Politica

Regionali Umbria: sul voto aleggia il profumo di tartufo...

di Demetrio Rodinò
 
Se è vero che, alla recentissima asta che si tiene ad Alba, un esemplare di due tartufi gemelli è stato venduto al prezzo di 154 euro al grammo (e siccome di grammi ce n'erano 905, il ''pezzo'' è andato via, in direzione Hong Kong, per 140 mila euro), si capisce bene come per accaparrarsene qualcuno c'è chi offre una fortuna.

Il giro d'affari è quindi importante e per sostenerne questa industria le Regioni fanno tanto. Qualche volta, però, mettendo da parte la prudenza che dovrebbe presiedere alle attività di chi regge la cosa pubblica e che per questo deve pensarci tanto prima di prendere qualche decisione.

Ma, non essendo questa una rubrica di gastronomia, qualcuno si chiederà perché ci interessiamo di tartufi.

Per il semplice motivo che se ne sta parlando tanto in Umbria, dove si vota domenica e lunedì per eleggere il presidente e, ai nastri di partenza, c'è quella uscente, la leghista Donatella Tesei.

Regionali Umbria: sul voto aleggia il profumo di tartufo...

E quindi?

Quindi c'è da fare qualche considerazione in merito alle decisioni che la giunta Tesei ha preso e le loro conseguenze.

La decisione di cui parliamo è relativa ai sostegni regionali all'industria legata al tartufo, che in Umbria è importante. La Giunta, esattamente due anni fa, dispose, sulla base di un bando, che dai fondi regionali fossero tirati fuori dieci milioni e 700 mila euro da destinare alle cinque aziende vincitrici. Tutto normale, perché è questo che fa una Regione degna di questo nome.

Ma, quando il diavolo ci mette la coda...


A scatenare la polemica (ma come vedremo anche l'interesse della magistratura) c'è stato il clima in cui è maturato questo appalto. Perché tra i destinatari dei fondi c'é la Urbani Tartufi, leader mondiale di questo settore. E anche qui nessun problema, se non fosse che uno degli assessori regionali è Paola Urbani Agapiti.

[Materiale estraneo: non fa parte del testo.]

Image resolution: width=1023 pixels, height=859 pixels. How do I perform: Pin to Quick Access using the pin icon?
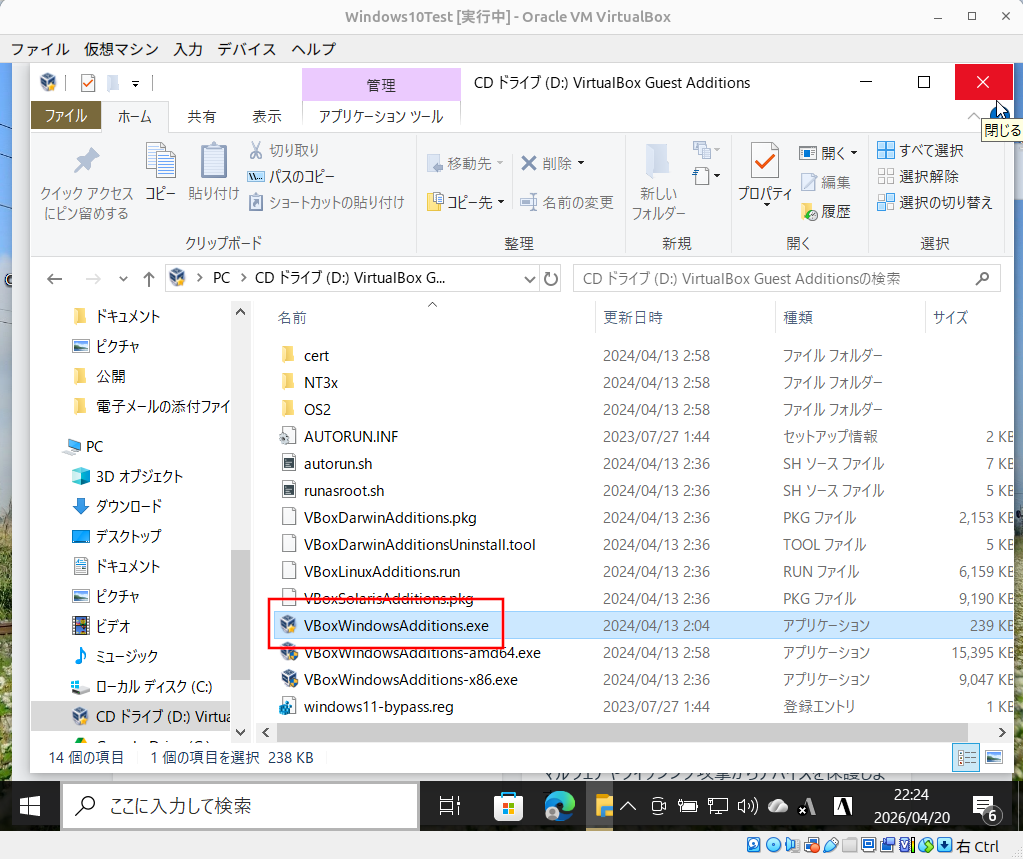coord(86,160)
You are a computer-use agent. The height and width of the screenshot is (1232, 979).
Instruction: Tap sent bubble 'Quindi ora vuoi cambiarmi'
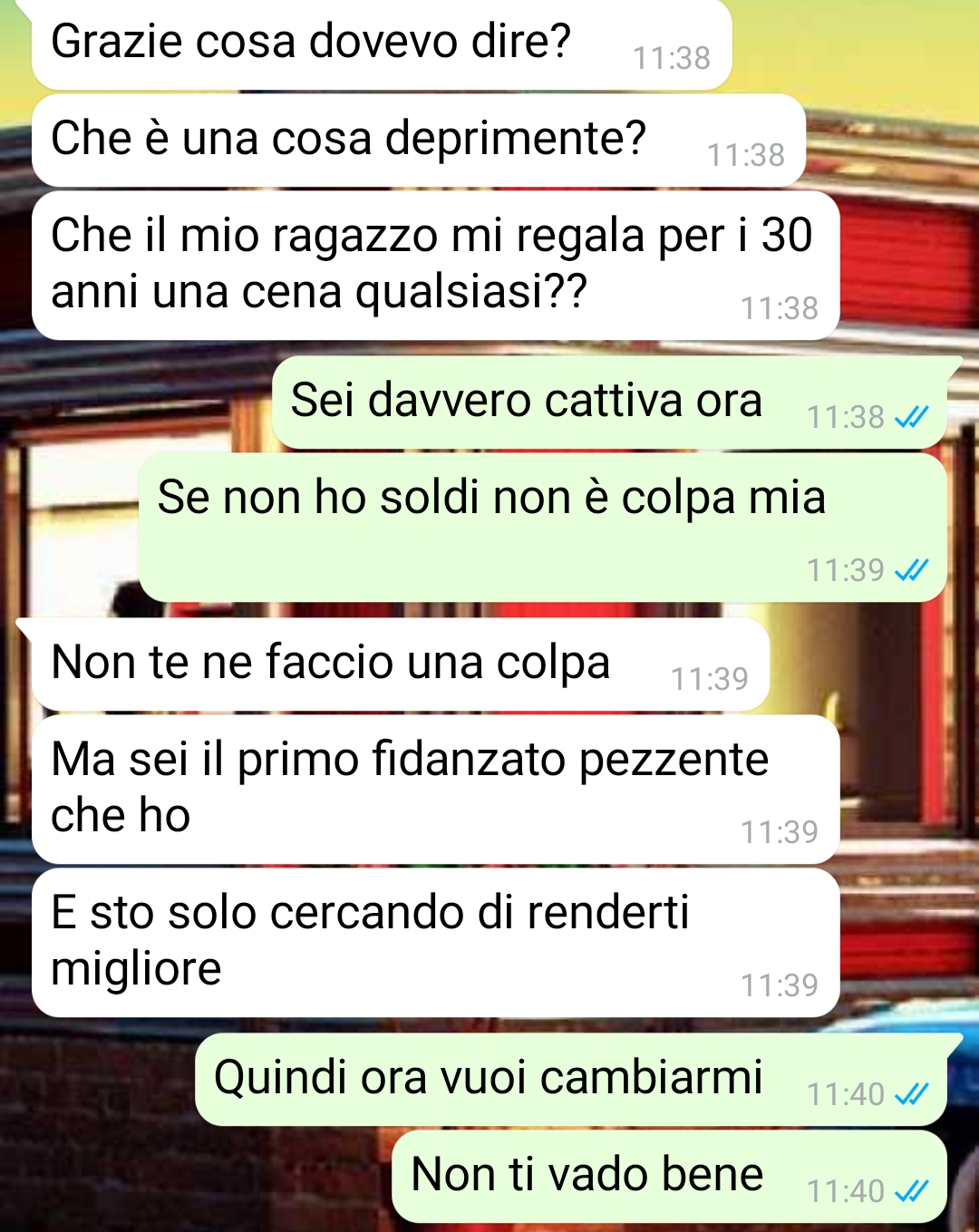coord(571,1080)
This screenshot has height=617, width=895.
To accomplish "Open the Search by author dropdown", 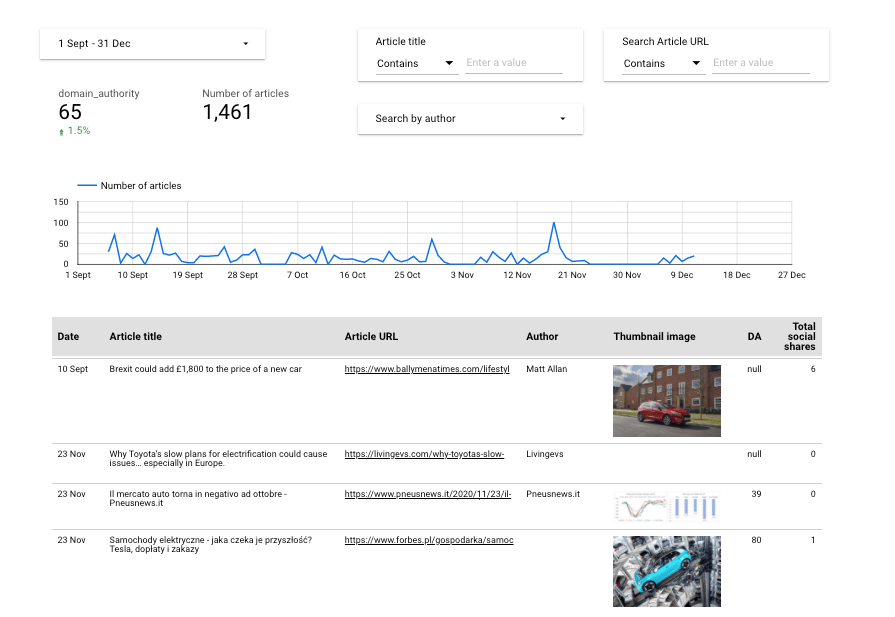I will click(x=470, y=118).
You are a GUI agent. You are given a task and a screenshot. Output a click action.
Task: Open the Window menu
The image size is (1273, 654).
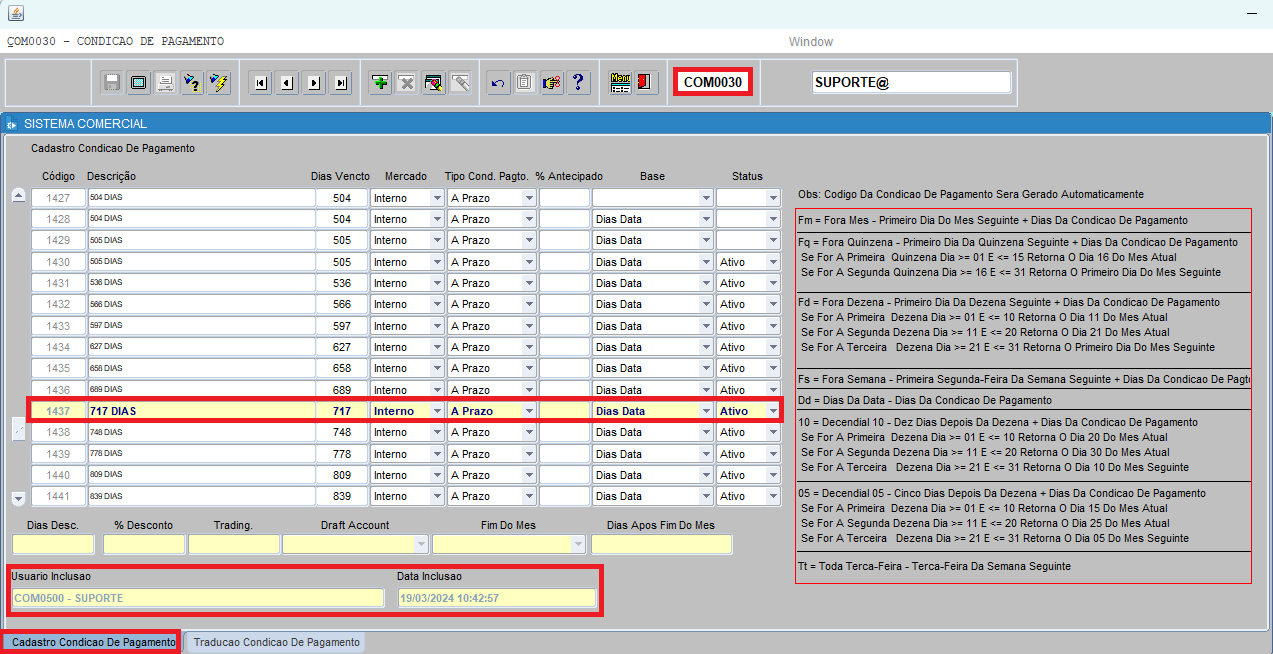tap(810, 42)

Urbani è il cognome del marito, Gianmarco, guarda caso il patron della Urbani Tartufi.

Nella certezza che il comportamento dell'assessore Urbani Agapiti sia stato corretto, sia dal punto di vista formale che da quello morale , per rendere chiaro il quadro bisogna aggiungere un altro particolare che riporta ancora alla Urbani Tartufi che, crediamo nel rispetto di graduatorie e quant'altro, ha assunto il figlio della presidente della giunta regionale. Sospetti? Malumori? Cattivi pensieri? Li lasciamo ad altri

Prima che il governo decidesse di privare il codice penale del contributo legato alla lettera del reato di abuso d'atti d'ufficio, la procura della Repubblica di Perugia aveva avviato una indagine che, di conseguenza, è stata archiviata dal Gip, che altrimenti non poteva fare. Anche se, per i magistrati inquirenti, nell'iter della pratica relativa ai finanziamenti, Tesei e Urbani Agapiti si sarebbero dovute astenere. Cosa che non hanno fatto.

Quindi, ci pare di capire, se non fosse stato cancellato il reato, le due amministratrici sarebbero probabilmente state raggiunte da una richiesta di rinvio a giudizio.

La replica di Donatella Tesei alle polemiche non s'è fatta attendere: ''in questi anni abbiamo aiutato oltre 10.000 aziende. Abbiamo finanziato imprese in questo settore e in tutti i settori. Abbiamo aiutato l'economia umbra a far fronte alla crisi del Covid e a uscirne più forte".

Tutto giusto, ma quel nome tra le società vincitrici non avrebbe dovuto indurre ad un minimo di accortezza?

Per la difesa dell'assessore Agapiti, manca la materia del contendere e, anche se ''fosse stata disposta l’abrogazione dell’abuso d’ufficio, la originaria e provvisoria contestazione di reato elevata a carico della dottoressa Paola Agabiti sarebbe risultata del tutto infondata sul piano giuridico''.

Siamo certi che la difesa dell'assessore Agapiti sia nel giusto.

Ma la domanda è un'altra: quando ci si siede a sottoscrivere una delibera o un atto lo fa fa ad occhi bendati e non si guarda chi ne beneficia? Non parliamo solo dell'assessore, ma anche di chi, istruendo la pratica e vedendo che tra i nomi dei partecipanti alla gara c'era il nome di qualcuno che, seppure senza alcuna evidenza legale, poteva creare imbarazzo alla Giunta, non ha avvertito chi di dovere.